# The shallow water equations

In this notebook, we'll move to a more interesting problem: the shallow water equations.
The shallow water equations are one of the simplest mathematical models in geophysical fluid dynamics.
Nonetheless, they exhibit a very large share of the complexities of more realistic physics models like the Boussinesq equations.
They are a much more powerful test for the quality of spatial and temporal discretization schemes than the scalar advection equation.

The most basic form of the shallow water system describes the evolution of the thickness $h$ and velocity $u$ of an incompressible fluid flowing over a bed with elevation $b$.
They are:

$$\begin{align}
\partial_th + \nabla\cdot hu & = 0 \\
\partial_thu + \nabla\cdot\left\{hu\otimes u + \frac{1}{2}gh^2I\right\} & = -gh\nabla b
\end{align}$$

where $g$ is the acceleration due to gravity and $I$ is the 2D identity matrix.
The divergence in the second equation should be thought of as the divergence of a tensor field.
The symbol "$\otimes$" denotes the *outer product*.
You can think of the outer product of two vectors as the matrix $u\cdot u^\top$, where $\top$ denotes the transpose.
Alternatively, if you like indices, the components of the outer product are $(u \otimes u)_{ij} = u_iu_j$.
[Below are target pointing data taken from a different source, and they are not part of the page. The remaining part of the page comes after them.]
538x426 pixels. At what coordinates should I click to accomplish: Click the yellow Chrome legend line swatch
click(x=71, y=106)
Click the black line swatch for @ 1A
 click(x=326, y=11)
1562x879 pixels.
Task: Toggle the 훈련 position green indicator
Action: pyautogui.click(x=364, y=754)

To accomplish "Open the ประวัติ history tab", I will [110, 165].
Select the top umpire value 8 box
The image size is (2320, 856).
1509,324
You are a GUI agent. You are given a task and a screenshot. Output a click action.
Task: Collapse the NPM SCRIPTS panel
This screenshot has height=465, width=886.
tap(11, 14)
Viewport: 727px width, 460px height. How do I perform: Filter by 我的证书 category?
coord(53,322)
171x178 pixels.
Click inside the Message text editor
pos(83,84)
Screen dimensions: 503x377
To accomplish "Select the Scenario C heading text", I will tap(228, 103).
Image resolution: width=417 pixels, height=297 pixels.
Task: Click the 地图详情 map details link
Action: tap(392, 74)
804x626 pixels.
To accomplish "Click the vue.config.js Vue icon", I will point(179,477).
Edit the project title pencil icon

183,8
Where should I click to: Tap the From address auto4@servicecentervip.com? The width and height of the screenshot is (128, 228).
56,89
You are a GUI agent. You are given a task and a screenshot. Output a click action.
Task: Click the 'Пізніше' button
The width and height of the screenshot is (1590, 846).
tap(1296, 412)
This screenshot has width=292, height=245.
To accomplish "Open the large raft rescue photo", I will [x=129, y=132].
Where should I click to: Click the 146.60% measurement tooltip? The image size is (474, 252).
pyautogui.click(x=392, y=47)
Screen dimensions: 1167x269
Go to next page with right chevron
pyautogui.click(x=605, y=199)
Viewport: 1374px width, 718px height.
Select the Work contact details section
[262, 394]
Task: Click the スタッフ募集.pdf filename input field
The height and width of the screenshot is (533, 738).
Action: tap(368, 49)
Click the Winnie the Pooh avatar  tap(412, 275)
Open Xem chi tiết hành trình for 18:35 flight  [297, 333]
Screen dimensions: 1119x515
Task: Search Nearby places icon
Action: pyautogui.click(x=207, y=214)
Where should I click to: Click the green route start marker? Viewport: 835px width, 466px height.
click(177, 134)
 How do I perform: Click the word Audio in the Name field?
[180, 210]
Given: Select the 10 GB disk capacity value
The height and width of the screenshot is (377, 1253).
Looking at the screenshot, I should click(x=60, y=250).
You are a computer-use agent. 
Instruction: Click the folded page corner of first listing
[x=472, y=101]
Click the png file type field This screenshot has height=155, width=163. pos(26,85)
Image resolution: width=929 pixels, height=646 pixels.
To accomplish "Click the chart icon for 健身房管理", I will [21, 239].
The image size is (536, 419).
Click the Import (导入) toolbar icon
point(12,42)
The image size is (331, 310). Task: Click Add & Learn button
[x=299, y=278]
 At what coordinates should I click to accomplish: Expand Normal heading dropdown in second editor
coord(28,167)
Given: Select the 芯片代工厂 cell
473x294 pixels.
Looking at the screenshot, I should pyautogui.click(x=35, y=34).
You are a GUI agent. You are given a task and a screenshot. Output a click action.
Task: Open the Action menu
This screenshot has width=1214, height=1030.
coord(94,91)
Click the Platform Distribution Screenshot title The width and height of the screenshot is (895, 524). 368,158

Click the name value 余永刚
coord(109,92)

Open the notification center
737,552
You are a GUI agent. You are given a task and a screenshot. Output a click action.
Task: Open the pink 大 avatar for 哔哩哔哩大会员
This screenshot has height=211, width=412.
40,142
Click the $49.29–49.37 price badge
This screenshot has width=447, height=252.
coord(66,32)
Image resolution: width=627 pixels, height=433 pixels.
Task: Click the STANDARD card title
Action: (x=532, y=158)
This form of the shallow water equations has an aggravating difficulty in that the time derivative is really of the *momentum*.
In this form of the problem, the momentum is a non-trivial derived function of the thickness and velocity.
It's possible to design around this when coding up numerical solvers but it is extremely annoying and as a consequence we'll instead work with the thickness and the momentum

$$q = hu$$

to arrive at the system

$$\begin{align}
\partial_th + \nabla\cdot q & = 0 \\
\partial_tq + \nabla\cdot\left\{h^{-1}q\otimes q + \frac{1}{2}gh^2I\right\} & = -gh\nabla b.
\end{align}$$

In this equivalent form of the problem, the time derivative is on just the momentum and not some function of the momentum and other variables.
We can then easily implement common timestepping schemes.

### Problem setup

First, we'll use a periodic rectangle as our spatial domain of 20m to a side -- a little less than the width of an Olympic swimming pool.
The periodicity is a little artificial and in later demos we'll show how to add realistic boundary conditions.

In [None]:
import firedrake
nx, ny = 32, 32
Lx, Ly = 20., 20.
mesh = firedrake.PeriodicRectangleMesh(
    nx, ny, Lx, Ly, diagonal='crossed'
)

As an initial condition, we'll take the water to be 1m deep, and to perturb this a bit we'll add a 10cm parabolic burp near one corner.

In [None]:
from firedrake import inner, max_value, Constant
x = firedrake.SpatialCoordinate(mesh)
lx = 5.
y = Constant((lx, lx))
r = Constant(2.5)

H = Constant(1.)
δh = Constant(0.1)
h_expr = H + δh * max_value(0, 1 - inner(x - y, x - y) / r**2)

To make things yet more interesting, we'll add some variable bottom topography consisting of another parabolic burp.

In [None]:
y = Constant((3 * lx, 3 * lx))
δb = Constant(1/4)
b = δb * max_value(0, 1 - inner(x - y, x - y) / r**2)

This is all the input data we need.

### DG(1) discretization

In the last demo, we saw that using a higher-resolution scheme than DG(0) gave a huge improvement in the accuracy of the solution.
Here we'll do the same thing and start with a DG(1) discretization for both thickness and momentum.
For the momentum, we'll create a vector rather than a scalar function space.

In [None]:
degree = 1
Q = firedrake.FunctionSpace(mesh, 'DG', degree)
V = firedrake.VectorFunctionSpace(mesh, 'DG', degree)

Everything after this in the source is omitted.